Monday, March 07, 2016

Full Volume

I've been experimenting over the past few weeks to try and find which films are noisiest on my TV.  By and large, it seems to depend upon their age.  Which shouldn't really be surprising, as the sound recording systems used in film making have improved significantly over the years.  These experiments are a direct result of my adding a soundbar to my new(ish) TV - the one I was forced to buy last Autumn when its predecessor died on me without warning.  The sound produced by the speakers on flat screen TVs is notoriously bad: tinny and lacking depth.  Indeed, the sound on my current TV is even worse than on the previous, smaller, flat screen - with both vastly inferior to any of the old-style 'tubes' I previously watched.  At normal volumes dialogue is frequently inaudible and, with the volume turned up, it is marred by reverberations on the speakers.  Consequently, I bought a cheap soundbar.

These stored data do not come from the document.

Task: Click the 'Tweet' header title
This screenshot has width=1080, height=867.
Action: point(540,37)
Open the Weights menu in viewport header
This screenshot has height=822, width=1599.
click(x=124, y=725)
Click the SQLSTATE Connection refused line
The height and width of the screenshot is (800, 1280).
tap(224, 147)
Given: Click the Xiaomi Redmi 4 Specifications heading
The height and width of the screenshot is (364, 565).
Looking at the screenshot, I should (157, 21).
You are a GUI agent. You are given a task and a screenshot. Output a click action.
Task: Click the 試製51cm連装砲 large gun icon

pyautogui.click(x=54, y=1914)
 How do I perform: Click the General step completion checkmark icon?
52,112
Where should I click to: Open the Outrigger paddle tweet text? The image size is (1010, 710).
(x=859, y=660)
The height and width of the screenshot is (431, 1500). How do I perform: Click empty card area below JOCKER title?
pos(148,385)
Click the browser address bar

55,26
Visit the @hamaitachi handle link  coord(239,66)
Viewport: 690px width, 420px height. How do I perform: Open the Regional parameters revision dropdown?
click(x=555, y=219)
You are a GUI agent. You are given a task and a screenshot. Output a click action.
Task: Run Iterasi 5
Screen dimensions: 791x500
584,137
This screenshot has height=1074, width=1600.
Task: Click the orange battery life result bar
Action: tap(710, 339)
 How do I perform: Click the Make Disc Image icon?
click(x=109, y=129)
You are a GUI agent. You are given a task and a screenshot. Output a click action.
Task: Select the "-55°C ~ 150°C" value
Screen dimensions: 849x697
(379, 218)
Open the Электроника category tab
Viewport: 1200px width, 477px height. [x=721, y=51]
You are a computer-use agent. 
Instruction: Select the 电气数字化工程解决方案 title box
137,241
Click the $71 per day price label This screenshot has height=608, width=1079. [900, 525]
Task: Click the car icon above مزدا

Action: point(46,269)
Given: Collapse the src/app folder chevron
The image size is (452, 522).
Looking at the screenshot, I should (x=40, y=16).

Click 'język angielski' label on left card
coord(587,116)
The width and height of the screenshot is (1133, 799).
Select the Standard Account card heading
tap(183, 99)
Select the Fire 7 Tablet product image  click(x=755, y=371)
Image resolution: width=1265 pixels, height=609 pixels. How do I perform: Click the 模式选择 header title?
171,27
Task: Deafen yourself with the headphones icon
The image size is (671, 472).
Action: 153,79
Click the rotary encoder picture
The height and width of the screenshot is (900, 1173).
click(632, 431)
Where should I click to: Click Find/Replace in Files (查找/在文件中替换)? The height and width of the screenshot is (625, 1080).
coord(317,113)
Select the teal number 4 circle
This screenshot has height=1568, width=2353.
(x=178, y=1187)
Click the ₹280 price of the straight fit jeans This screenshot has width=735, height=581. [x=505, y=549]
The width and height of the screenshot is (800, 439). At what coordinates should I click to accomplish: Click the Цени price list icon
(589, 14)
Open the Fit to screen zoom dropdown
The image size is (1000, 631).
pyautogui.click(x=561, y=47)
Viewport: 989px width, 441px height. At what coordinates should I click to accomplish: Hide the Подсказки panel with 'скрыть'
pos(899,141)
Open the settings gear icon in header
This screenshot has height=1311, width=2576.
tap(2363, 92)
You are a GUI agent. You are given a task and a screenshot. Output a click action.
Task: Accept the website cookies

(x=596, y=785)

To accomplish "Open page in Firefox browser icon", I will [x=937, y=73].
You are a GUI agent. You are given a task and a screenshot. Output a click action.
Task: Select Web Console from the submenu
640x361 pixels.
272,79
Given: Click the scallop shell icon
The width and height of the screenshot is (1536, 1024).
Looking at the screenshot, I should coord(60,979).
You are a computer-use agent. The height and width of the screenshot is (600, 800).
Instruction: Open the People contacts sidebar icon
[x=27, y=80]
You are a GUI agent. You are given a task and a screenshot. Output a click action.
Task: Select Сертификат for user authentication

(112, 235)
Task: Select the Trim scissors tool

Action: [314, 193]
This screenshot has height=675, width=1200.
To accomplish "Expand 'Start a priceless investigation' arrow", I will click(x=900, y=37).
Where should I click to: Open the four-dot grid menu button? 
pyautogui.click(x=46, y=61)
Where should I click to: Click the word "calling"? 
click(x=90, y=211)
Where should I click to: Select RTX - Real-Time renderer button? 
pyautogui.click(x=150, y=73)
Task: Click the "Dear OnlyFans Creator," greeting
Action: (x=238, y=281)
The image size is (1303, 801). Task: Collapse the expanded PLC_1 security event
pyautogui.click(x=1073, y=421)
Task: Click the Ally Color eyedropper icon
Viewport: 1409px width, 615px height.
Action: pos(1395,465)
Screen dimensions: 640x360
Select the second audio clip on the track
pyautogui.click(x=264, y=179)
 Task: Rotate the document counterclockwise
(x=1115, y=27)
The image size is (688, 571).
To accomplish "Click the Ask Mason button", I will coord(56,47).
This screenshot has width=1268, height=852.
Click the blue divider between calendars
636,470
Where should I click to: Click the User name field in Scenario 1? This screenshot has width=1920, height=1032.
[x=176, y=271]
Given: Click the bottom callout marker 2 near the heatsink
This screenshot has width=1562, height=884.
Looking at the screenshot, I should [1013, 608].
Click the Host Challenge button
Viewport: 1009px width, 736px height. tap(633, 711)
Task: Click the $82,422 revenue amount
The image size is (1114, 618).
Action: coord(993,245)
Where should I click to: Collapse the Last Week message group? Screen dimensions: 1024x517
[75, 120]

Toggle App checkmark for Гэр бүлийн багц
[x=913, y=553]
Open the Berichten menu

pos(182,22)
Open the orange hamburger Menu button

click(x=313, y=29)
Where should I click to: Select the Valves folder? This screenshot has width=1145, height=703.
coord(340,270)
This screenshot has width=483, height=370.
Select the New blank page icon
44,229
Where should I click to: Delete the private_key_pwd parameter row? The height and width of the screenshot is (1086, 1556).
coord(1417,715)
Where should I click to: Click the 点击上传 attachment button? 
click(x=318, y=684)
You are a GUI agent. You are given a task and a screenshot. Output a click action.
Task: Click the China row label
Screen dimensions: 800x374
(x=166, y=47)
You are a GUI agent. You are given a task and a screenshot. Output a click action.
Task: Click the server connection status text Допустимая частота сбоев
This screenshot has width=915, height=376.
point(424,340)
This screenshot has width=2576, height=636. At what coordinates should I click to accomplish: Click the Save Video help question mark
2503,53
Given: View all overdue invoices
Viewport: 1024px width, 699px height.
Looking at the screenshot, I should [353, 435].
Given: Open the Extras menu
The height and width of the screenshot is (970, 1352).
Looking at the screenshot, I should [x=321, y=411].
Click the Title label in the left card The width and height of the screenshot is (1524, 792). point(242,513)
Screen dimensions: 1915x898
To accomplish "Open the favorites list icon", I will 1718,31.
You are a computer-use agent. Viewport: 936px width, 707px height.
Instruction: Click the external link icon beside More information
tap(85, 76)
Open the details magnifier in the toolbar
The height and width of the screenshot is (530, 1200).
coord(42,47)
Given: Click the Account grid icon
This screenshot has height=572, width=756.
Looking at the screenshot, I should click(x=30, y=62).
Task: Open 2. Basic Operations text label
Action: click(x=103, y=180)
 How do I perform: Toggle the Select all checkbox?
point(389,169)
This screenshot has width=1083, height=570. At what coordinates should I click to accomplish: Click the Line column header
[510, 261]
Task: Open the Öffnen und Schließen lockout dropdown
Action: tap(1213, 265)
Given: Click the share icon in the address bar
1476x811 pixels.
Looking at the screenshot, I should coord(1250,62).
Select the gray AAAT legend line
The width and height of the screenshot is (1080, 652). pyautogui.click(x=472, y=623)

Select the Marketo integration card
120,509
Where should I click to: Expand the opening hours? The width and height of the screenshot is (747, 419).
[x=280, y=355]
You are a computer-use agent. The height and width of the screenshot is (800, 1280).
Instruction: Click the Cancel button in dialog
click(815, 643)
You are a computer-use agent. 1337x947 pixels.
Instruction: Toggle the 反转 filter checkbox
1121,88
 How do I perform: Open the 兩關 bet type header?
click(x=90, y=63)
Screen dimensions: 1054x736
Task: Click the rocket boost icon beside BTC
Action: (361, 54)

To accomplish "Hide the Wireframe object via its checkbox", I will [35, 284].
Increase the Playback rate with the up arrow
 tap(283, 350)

I have to say that the soundbar has opened up a whole new world of sound to me: when set to 'movie' mode it does a pretty good job of reproducing the low bass rumble you get in cinemas.   In this mode it makes even most ordinary of TV programmes sound so, well, dramaticCasualty, for instance, now seems incredibly exciting, with every musical cue seeming to signal that something epic is about to happen.  Even the weather forecast now seems full of dramatic tension.  But back to the point - obviously 'movie' mode has a dramatic effect on any films I watch.  It is quite surprising the difference decent sound reproduction can make to a film viewed on TV - the first film I watched using the soundbar was a nineties science fiction potboiler called The Sender, starring Michael Madsen: with the enhanced sound this low budget direct-to-DVD b-movie suddenly sounded like a big budget blockbuster.  Since then, I've ascertained that post 1971 Bond movies are loud, and from the nineties on are very loud.  Of the Brosnan Bonds I've watched so far using the soundbar, Tomorrow Never Dies just edges out The World is Not Enough in the noise stakes.  As for the most recent Daniel Craig movies, so far I've only seen Quantam of Solace with the new sound set-up:  I actually had to turn down the volume quite significantly as I feared that my hearing might be damaged.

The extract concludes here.